The next big step for the band was playing at The Roundhouse in October of that year for the launch of International Times. We have unearthed many, many hidden gems from this event which will be accompanied by interviews with the photographers as well as some of the protagonists involved such as Joe Boyd, Miles, and John ‘Hoppy’ Hopkins.

The benefit gigs at the All Saints Church provided the blueprint for what was to become London’s first serious underground all-night club; the UFO. It was the nights that Pink Floyd played at the UFO that really got them going. We have managed to unearth images of the band from that time, as the glorious, pioneering lightshows painted highly Psychedelic pictures upon them.

On 16th December 1966, the band played at the Students’ Christmas Carnival at the Architects Association in London.
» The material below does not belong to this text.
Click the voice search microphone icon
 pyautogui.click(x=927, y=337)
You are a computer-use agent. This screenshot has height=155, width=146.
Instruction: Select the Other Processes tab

The book covers, with generous visuals, both the gig and the rehearsals leading up to it.

The band’s ascent continued throughout the early months of 1967 as they began recording ‘Piper At The Gates Of Dawn’ and on 29th April they played the legendary ‘14-Hour Technicolor Dream’. Although no images exist of the band playing that night we have managed to track down some stunning images of the event itself that have never been available before that not only illustrate the enormity of the evening but give a flavour of what it must have been like during the night and the morning after.

The following month found the band playing their groundbreaking ‘Games For May’ gig on 12th May at the Queen Elizabeth Hall. The concert was a multi-media event and is seen by many as the genesis of how the band would look at live performance for the rest of their career.

The band had played their first ever European date on the same date as the ‘14-Hour Technicolor Dream’ and had hurried back from Holland to perform. They didn’t venture into Europe again until September 1967 when they did a mini-tour of Scandinavia and we have tracked down the only pictures that exist of the Barrett line-up of Pink Floyd playing in Aarhus, Denmark.

‘Christmas on Earth Continued’ at the Olympia on 22nd December 1967 is regarded as Syd’s last proper gig with Floyd as a 4 piece and we have unseen photos of the event, although not with the band, as well as images of Syd.

Syd’s tenure with the band did not go on for long after this event and he quickly embarked on a solo career. One of his most iconic shoots was for The Madcap Laughs album and although it was assumed that all of the images from that day had been published we have found some that have not.

After his two solo albums Syd disappeared from public view and, apart from one final musical venture – the short-lived and ill-fated ‘Stars’ – retreated from music and concentrated on what many believe was his true passion and calling: art.